Bab 2
"Mas mau makan apa?" tawar Tiara pada sang suami sebelum mereka membeli makan malam di luar.
Karena Tiara sudah kelelahan, wanita itu pun lagi-lagi memilih untuk membeli makanan di luar. Tiara sudah tidak mempunyai tenaga untuk mengurus rumah. Tiara ingin segera menyantap makan malam dan menikmati istirahat sebelum dirinya kembali dihadapkan dengan pekerjaan menumpuk esok hari.
"Kita beli makan malam di luar?" tanya Dimas pada sang istri.
Tiara merasa aneh dengan pertanyaan Dimas. Biasanya juga begitu. "Kenapa, Mas? Mas nggak pengen makan di luar?" tanya Tiara balik.
Dimas menghela napas sejenak. Setelah berbicara dengan sang ibu, kini giliran pria itu yang harus meminta pengertian dari istrinya. Tidak hanya Bu Ismiyati saja yang dituntut oleh Dimas untuk memahami Tiara, tapi Dimas juga berharap Tiara bisa memahami keinginan ibunya.

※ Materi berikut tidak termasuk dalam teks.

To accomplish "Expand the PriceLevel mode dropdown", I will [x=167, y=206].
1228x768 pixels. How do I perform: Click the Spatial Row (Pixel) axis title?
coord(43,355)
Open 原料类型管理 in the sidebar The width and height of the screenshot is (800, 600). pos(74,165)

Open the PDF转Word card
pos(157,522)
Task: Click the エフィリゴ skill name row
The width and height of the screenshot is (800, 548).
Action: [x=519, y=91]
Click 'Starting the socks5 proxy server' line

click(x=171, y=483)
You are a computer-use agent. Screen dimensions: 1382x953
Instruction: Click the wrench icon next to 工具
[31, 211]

"Kalau sekali-sekali masak juga nggak ada masalah, kan? Mas bosen sama makanan warung," sahut Dimas.
Tiara mulai mengerti arah pembicaraan sang suami. Dimas juga tidak ingin melihat Tiara dan ibunya berdebat setiap hari hanya karena pekerjaan rumah. Lagi pula saran dari ibunya juga tidak terlalu buruk. Bu Ismiyati hanya ingin Tiara lebih rajin dalam mengurus rumah. Menurut Dimas itu bukan hal yang sulit untuk dilakukan oleh Tiara.
"Kenapa? Mas pengen aku masak? Mas pengen aku bangun pagi? Mas pengen aku cuci baju dan beres-beres rumah?" sindir Tiara.

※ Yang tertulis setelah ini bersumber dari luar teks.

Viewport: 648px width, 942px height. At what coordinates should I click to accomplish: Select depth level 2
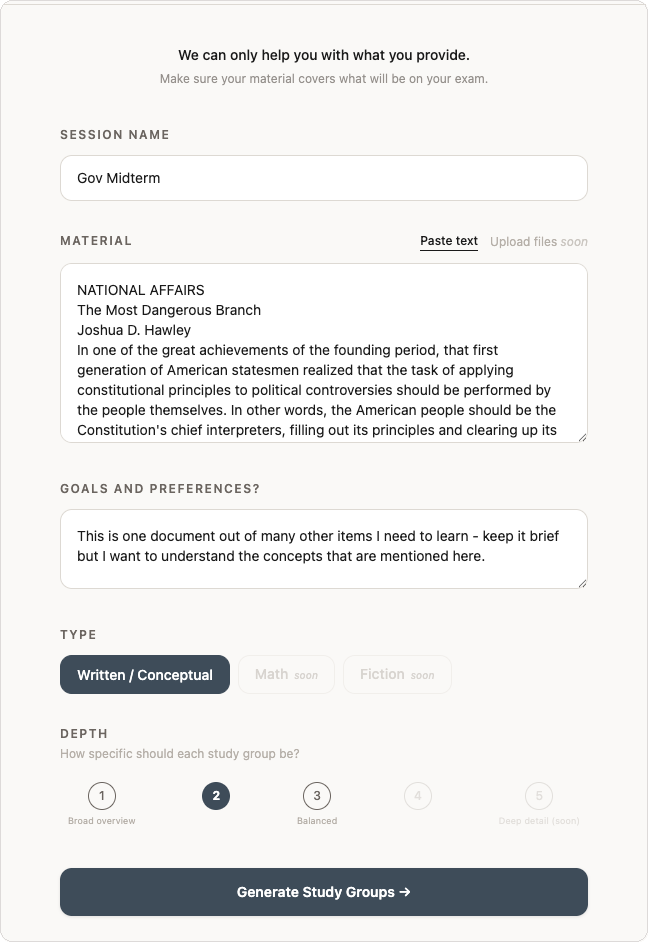216,796
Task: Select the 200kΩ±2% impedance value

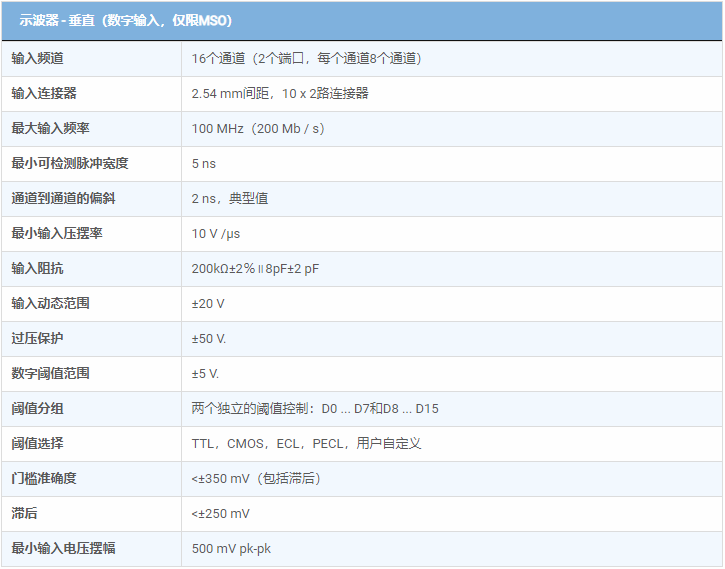Action: point(255,268)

Dimas mengusap kepala sang istri dengan lembut. Pria itu juga tidak ingin memaksa. Hanya saja Dimas berharap Tiara mau belajar sedikit demi sedikit.
"Nggak ada yang salah, kan? Mas nggak akan maksa. Tapi kamu bisa coba, kan? Kamu bisa bangun lebih pagi, kan? Masak, cuci baju, bersih-bersih bukan pekerjaan yang terlalu sulit, kan?" tukas Dimas. "Tolong kamu juga mengerti permintaan Ibu. Ibu nggak minta yang aneh-aneh juga, kan? Lagian nggak ada ruginya juga kamu bangun pagi. Nggak ada ruginya juga kamu masak sama cuci baju sendiri."
Meskipun Dimas membela Tiara di depan ibunya, tapi Dimas juga berharap istrinya bisa menurut pada kemauan Bu Ismiyati. Selama permintaan Bu Ismiyati mempunyai tujuan baik, Dimas merasa harus membujuk istrinya untuk patuh.
"Gimana, Tiara? Kamu bisa masak sekali-sekali, kan? Atau bangun lebih pagi lagi, kan?" pinta Dimas.
Tiara hanya diam. Wanita itu hanyalah manusia biasa yang memiliki rasa lelah. Setelah seharian bekerja, Tiara tidak akan sanggup jika Dimas dan Bu Ismiyati masih menuntut dirinya untuk memasak dan mengurus rumah.
"Kamu nggak perlu memaksakan diri. Tolong bangun lebih pagi dan masak sarapan buat aku. Buat sekarang cukup itu aja dulu. Bikin sarapan yang simple aja. Nasi goreng atau roti juga udah cukup," sambung Dimas.
Meskipun Tiara ingin sekali menolak, tapi wanita itu akan mencoba mempertimbangkan. Tidak ada salahnya juga Tiara mencobanya sekali dua kali.
"Besok aku akan coba bangun lebih pagi," sahut Tiara kemudian.
Dimas menyambutnya dengan senyum sumringah. "Terima kasih ya Tiara! Kamu bisa mulai pelan-pelan."
Keesokan harinya, Tiara benar-benar bangun lebih pagi dari biasanya. Meskipun tubuhnya masih lelah, tapi Tiara memaksa untuk membuka mata dan bergegas membersihkan rumah sekenanya.
"Kamu udah bangun?" tegur Bu Ismiyati pada Tiara yang tengah memegang sapu.
"Iya, Bu!"
"Kalau mau nyapu, bangun lebih pagi lagi! Rumah udah Ibu sapu tadi," timpal Bu Ismiyati.
Tiara pun menghentikan gagang sapu yang tengah ia ayunkan. Padahal menurut Tiara ia sudah bangun cukup pagi. Tapi ternyata bagi Bu Ismiyati, bangunnya Tiara masih kurang pagi. Meski begitu, setidaknya Tiara sudah mencoba menuruti kemauan dari Bu Ismiyati.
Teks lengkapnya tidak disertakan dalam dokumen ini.